Tout a commencé avec un cadeau de son mari. Aujourd’hui, à 34 ans, Marine Baguet-Chataignon parcourt entre 15 et 20 heures de vélo par semaine, soit environ 300 kilomètres avalés en plus de ses journées d’agricultrice à Sainte-Croix-en-Jarez. Une cadence de sportive de haut niveau, pour une femme qui se définit pourtant comme amatrice, mais une amatrice habitée par la passion et portée par une conviction profonde.

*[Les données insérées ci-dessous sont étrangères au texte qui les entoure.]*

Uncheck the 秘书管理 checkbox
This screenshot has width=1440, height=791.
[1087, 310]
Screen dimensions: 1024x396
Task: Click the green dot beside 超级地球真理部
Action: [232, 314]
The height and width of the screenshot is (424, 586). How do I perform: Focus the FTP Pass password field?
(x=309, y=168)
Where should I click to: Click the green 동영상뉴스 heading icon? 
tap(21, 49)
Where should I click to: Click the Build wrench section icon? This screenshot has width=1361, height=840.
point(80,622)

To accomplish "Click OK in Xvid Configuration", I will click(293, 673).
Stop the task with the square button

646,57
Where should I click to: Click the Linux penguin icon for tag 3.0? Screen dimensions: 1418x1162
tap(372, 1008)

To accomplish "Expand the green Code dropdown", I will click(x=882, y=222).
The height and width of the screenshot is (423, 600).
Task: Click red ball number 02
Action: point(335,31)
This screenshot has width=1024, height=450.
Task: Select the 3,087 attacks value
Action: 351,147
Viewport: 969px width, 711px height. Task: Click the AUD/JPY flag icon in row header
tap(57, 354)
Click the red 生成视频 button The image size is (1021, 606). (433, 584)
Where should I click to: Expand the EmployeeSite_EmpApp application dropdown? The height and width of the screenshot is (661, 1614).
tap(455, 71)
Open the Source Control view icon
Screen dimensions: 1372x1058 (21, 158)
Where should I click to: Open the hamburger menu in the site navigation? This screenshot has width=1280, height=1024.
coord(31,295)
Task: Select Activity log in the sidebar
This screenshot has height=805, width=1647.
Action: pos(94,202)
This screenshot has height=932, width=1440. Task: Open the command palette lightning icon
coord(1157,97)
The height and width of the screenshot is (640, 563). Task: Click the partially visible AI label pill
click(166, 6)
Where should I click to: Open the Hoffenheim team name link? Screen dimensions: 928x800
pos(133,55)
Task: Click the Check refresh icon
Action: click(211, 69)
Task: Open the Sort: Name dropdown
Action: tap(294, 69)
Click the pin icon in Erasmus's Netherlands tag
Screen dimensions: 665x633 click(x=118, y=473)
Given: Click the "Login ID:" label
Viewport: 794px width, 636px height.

La veille des pros, la même route
Avec sept autres cyclistes réunies au sein de l’association Donnons des Elles au vélo, Marine s’apprête à relever un défi hors norme : réaliser les mêmes étapes que les coureurs du Tour de France masculin, mais avec vingt-quatre heures d’avance. Le parcours démarre en Espagne, traverse les Landes, remonte à travers le Massif central, file vers l’Est, descend dans les Alpes avant de s’achever à Paris. L’objectif personnel de Marine est simple : tenir sur la durée, et que le groupe de huit aille au bout ensemble.
Porter deux combats à la fois
Pour cette agricultrice passionnée, enfourcher son vélo n’est pas seulement un acte sportif. C’est aussi une façon de démontrer qu’exercer un métier exigeant n’interdit pas d’avoir d’autres ambitions, d’autres horizons. À travers chaque ville traversée, Marine et ses coéquipières entendent envoyer un message clair : les femmes sont capables de relever des défis costauds, et leur place dans le cyclisme comme dans le sport en général mérite d’être défendue et célébrée. Un engagement militant, assumé et porté sur deux roues à travers toute la France.